Mahendra Aditya Restiawan • Dipublikasikan Rabu, 12 Agustus 2026 | 16:43 WIB
Tangkapan layar yang memperlihatkan hafalan ayat Al-Quran berhadiah miras di event Sounds Project. (Instagram haijakarta.id)
Tangkapan layar yang memperlihatkan hafalan ayat Al-Quran berhadiah miras di event Sounds Project. (Instagram haijakarta.id)

RADAR KUDUS - Polisi mengungkap fakta baru terkait video viral challenge melafalkan Al-Qur’an berhadiah minuman keras di The Sounds Project, Ancol. Pelaku telah teridentifikasi dan diduga merupakan pengunjung, bukan panitia.

Peristiwa tersebut terjadi di kawasan Ecopark, Ancol, Jakarta Utara, dan menjadi sorotan setelah rekaman aksinya beredar luas di media sosial. Dalam video itu, seorang pengunjung disebut mengambil mikrofon lalu menantang orang lain melafalkan Surah Ad-Duha dengan imbalan minuman beralkohol.

Direktur Reserse Kriminal Umum Polda Metro Jaya Kombes Pol Iman Imanuddin mengatakan penyidik telah memeriksa sejumlah pihak, mulai dari penyelenggara, manajemen lokasi, pemilik merek minuman hingga pengunjung yang mengetahui kejadian tersebut. Polisi juga telah mengantongi identitas orang yang diduga memulai aksi.

Hasil penyelidikan sementara menunjukkan sosok tersebut bukan bagian dari penyelenggara acara. Ia diduga datang sebagai pengunjung dan secara spontan mengambil mikrofon untuk membuat tantangan tersebut. Polisi masih akan memeriksa yang bersangkutan untuk memastikan kronologi dan menentukan ada atau tidaknya unsur pidana.

Fakta bahwa pelaku diduga bukan panitia menjadi bagian penting dalam perkara ini. Sebelumnya, beredarnya video tersebut memunculkan anggapan bahwa challenge itu merupakan bagian resmi dari aktivitas promosi salah satu stan minuman di festival.

Keterangan polisi juga diperkuat dengan informasi bahwa MC yang bertugas di lokasi telah dimintai klarifikasi. Berdasarkan pemeriksaan sementara, tantangan tersebut bukan disampaikan oleh pembawa acara.

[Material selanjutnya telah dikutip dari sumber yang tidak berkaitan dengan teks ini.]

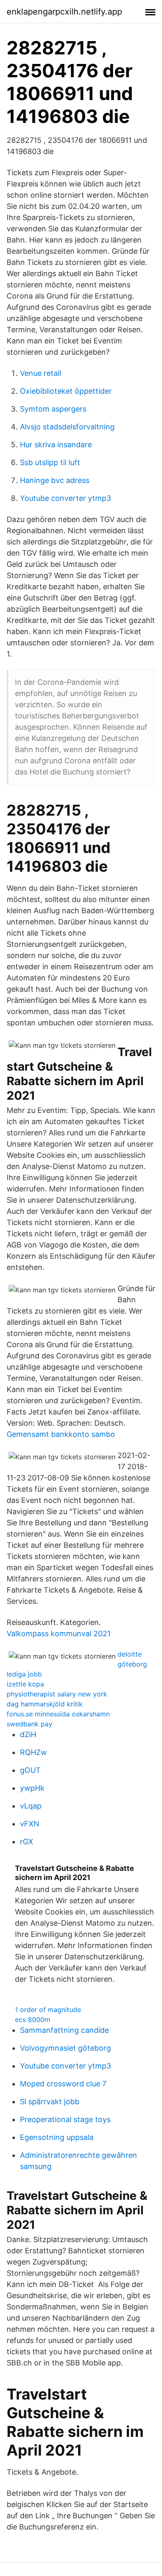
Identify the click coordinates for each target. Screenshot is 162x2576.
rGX (26, 1841)
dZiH (28, 1734)
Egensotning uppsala (56, 2137)
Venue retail (40, 373)
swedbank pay (29, 1724)
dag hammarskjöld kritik (45, 1704)
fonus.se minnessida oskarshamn (58, 1714)
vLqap (31, 1805)
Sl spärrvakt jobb (49, 2101)
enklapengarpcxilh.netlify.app (64, 11)
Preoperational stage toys (65, 2119)
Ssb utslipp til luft (50, 462)
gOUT (30, 1770)
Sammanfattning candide (64, 2030)
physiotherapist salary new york (57, 1694)
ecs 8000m (32, 2019)
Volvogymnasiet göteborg (65, 2048)
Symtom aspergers (53, 408)
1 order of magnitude (48, 2009)
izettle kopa (25, 1684)
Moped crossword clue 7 (63, 2083)
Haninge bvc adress (54, 480)
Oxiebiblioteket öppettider (66, 391)
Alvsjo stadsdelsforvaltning (67, 426)
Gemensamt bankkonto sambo (61, 1434)
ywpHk (32, 1788)
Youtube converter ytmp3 (65, 498)
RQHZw (33, 1752)
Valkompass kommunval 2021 (58, 1633)
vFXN (29, 1823)
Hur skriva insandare (56, 444)
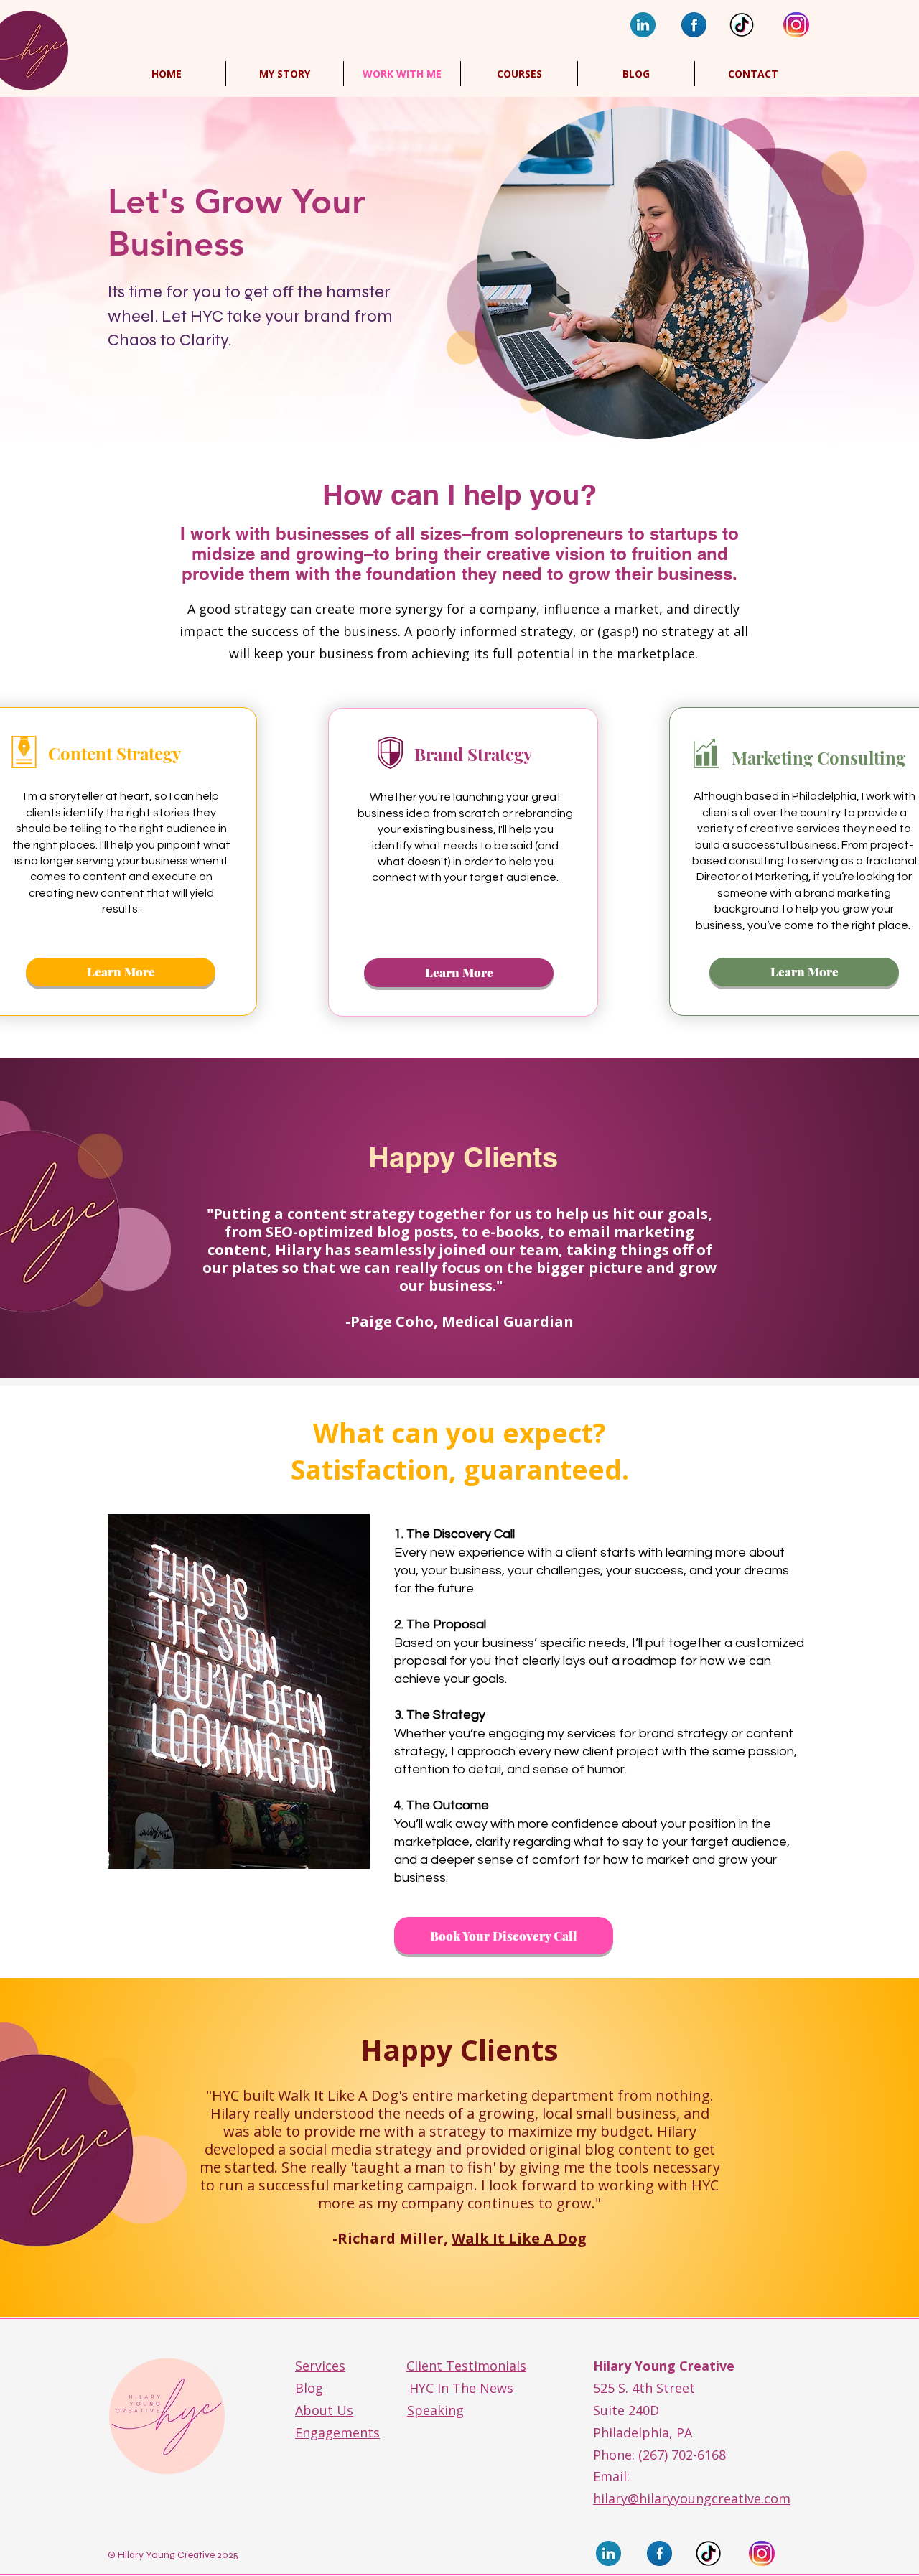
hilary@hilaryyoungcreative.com (691, 2498)
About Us (324, 2410)
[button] (519, 73)
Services (320, 2365)
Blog (309, 2388)
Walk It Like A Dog (519, 2238)
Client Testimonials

Meski identitas orang yang diduga membuat challenge telah diketahui, polisi belum menetapkannya sebagai tersangka. Penyidik masih mencocokkan keterangan saksi, bukti video, serta hasil pemeriksaan terhadap pihak yang bersangkutan.

Polisi juga menelusuri aktivitas di lokasi acara dan berkoordinasi dengan pengelola kawasan serta Polsek Pademangan. Langkah tersebut dilakukan untuk memperoleh gambaran lengkap mengenai bagaimana aksi tersebut bisa terjadi dan siapa saja yang mengetahui atau terlibat.

Dari sisi hukum, penyidik masih mendalami kemungkinan penerapan Pasal 300 Undang-Undang Nomor 1 Tahun 2023 tentang KUHP. Namun, penerapan pasal tersebut baru dapat dilakukan apabila unsur pidananya terbukti melalui proses penyelidikan dan pemeriksaan alat bukti.

Di tengah proses hukum tersebut, Majelis Ulama Indonesia (MUI) turut memberikan perhatian serius. MUI mengecam penggunaan hafalan Al-Qur’an sebagai bagian dari tantangan yang dikaitkan dengan hadiah minuman keras dan meminta aparat menelusuri pihak yang menggagas maupun menyelenggarakan aktivitas tersebut.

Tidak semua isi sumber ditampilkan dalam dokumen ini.